EXERCISE DETAILS:
When the word "will" appears in a line of the data below, list that line.

DATASET EXTRACT:

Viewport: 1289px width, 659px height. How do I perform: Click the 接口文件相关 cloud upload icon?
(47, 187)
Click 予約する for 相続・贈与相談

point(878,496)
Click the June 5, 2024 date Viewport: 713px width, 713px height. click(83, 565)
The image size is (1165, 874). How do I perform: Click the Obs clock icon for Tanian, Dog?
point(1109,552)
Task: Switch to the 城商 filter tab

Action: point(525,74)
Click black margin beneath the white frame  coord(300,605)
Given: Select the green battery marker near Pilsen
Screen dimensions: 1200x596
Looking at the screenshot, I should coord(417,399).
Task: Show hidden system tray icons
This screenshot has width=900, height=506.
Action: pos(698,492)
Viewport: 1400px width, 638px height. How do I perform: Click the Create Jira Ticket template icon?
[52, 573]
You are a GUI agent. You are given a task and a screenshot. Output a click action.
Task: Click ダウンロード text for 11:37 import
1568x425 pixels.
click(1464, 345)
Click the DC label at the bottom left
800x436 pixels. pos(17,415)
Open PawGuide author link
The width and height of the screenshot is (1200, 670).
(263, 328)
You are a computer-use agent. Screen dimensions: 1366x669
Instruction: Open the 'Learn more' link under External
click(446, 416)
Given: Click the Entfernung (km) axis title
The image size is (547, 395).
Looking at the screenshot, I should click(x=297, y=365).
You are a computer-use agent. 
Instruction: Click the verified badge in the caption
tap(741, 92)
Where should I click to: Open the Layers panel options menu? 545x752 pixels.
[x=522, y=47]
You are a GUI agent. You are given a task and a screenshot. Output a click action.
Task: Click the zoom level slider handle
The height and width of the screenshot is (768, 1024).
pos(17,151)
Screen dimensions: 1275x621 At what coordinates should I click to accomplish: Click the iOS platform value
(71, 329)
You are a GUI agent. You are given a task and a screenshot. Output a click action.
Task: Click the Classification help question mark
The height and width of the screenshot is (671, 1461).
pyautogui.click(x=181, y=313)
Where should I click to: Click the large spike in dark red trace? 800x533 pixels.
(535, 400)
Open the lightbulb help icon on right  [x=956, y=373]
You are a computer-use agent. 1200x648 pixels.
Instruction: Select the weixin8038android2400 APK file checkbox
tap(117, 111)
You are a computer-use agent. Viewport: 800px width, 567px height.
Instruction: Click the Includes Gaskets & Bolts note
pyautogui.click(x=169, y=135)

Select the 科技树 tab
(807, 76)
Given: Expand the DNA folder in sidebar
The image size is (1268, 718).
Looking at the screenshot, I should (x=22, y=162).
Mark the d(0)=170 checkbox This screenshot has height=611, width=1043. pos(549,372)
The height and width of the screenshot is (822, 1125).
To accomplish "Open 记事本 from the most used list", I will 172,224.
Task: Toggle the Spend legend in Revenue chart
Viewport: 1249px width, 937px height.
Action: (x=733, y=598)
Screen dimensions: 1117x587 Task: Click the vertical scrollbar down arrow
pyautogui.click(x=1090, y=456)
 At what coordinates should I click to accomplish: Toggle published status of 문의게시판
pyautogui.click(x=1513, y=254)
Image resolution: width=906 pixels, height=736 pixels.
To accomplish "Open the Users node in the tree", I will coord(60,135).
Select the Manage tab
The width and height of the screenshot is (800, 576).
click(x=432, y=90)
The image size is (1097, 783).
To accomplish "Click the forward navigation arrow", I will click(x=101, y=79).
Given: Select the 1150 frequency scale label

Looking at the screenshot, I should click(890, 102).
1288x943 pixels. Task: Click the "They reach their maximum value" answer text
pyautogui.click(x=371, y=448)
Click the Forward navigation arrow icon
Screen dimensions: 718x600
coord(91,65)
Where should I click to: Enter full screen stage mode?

ANSWER SECTION:
To accomplish "Open 记事本 from the most used list", I will 172,224.
To accomplish "Open the Users node in the tree", I will coord(60,135).
To accomplish "Click the forward navigation arrow", I will click(x=101, y=79).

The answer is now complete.